What About Clinical Outcomes?

As for the impact of routinely using iFR or FFR in patients with multivessel disease, the current study did not include information on clinical outcomes. But Van Belle noted that the SYNTAX II study published last year showed that the use of invasive physiology in patients with multivessel disease was associated with good clinical outcomes.

In an accompanying editorial, Bon-Kwon Koo, MD, PhD (Seoul National University Hospital, Korea), notes that five studies investigating treatment changes occurring after invasive physiologic testing, including DEFINE REAL, cannot provide a direct answer about whether reclassification has an effect on patient outcomes.

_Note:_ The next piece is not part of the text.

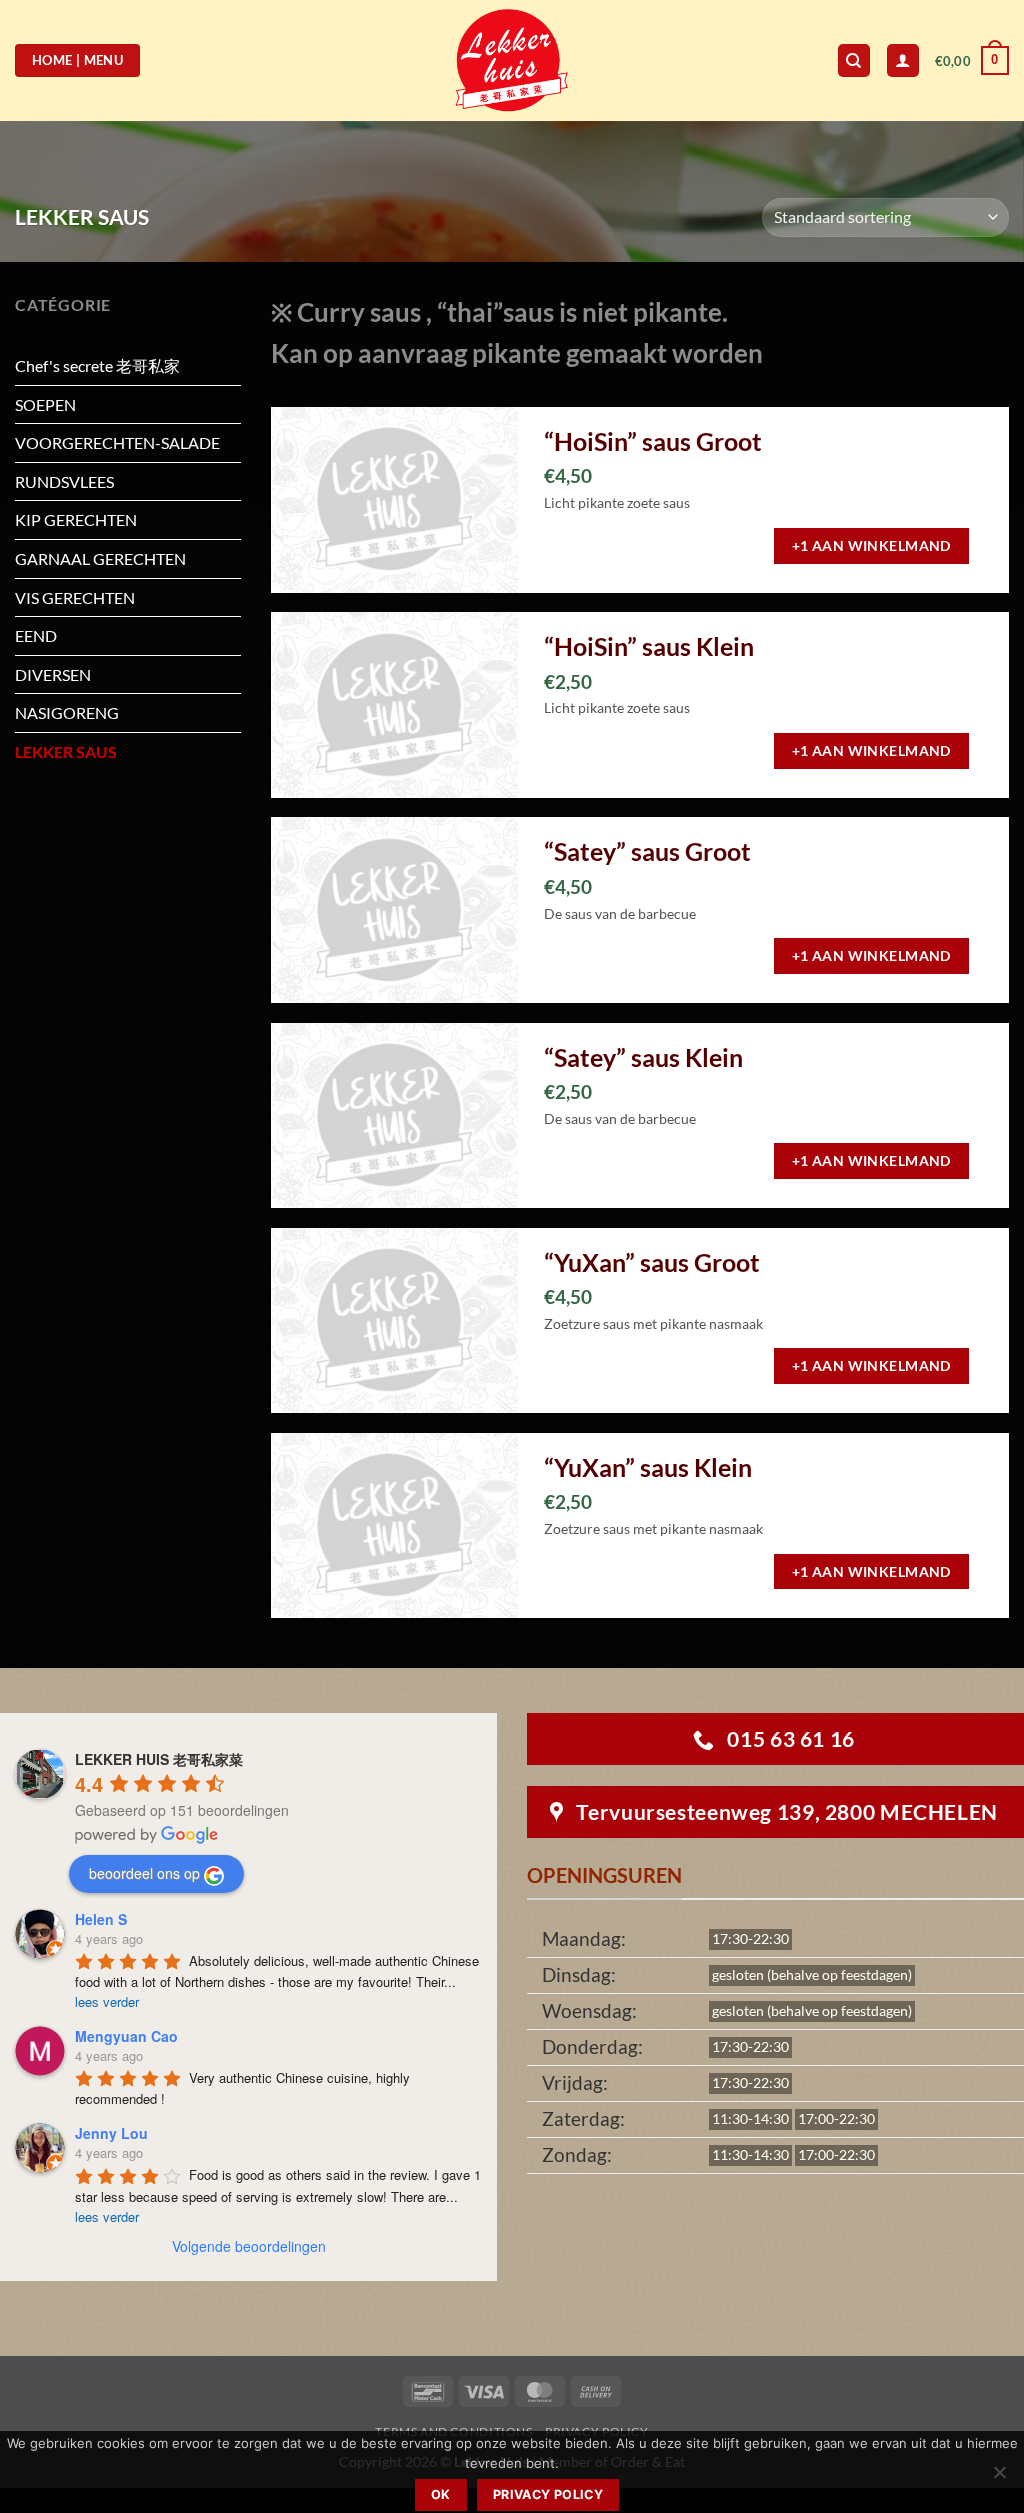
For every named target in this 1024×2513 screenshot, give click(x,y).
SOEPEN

He adds, however, that findings from other studies suggest that routinely incorporating iFR or FFR will have a positive impact.

“Taken together, these data clearly demonstrate the clinical benefits derived from pressure wire assessments, underscoring that the pressure wire should be used routinely in the process of disease assessment and treatment strategy selection for patients with coronary artery disease,” Koo writes. “The challenge, then, is how to fill the gap between the ideal and the real, and to incorporate this valuable clinical asset for the patients we treat every day.”

Ahmed agreed, saying, “For the majority of stable lesions it should be—I don’t want to use the word mandated—but it should be expected that there is some associated physiologic assessment of the lesion prior to committing the patient to treatment.”

Disclosures
  • The DEFINE REAL study was supported by Philips-Volcano.
  • Van Belle reports having served as a consultant for St. Jude Medical and receiving speaker fees from Philips-Volcano.
  • Koo reports having received institutional research grants from Abbott and Philips-Volcano.
  • Ahmed reports no relevant conflicts of interest.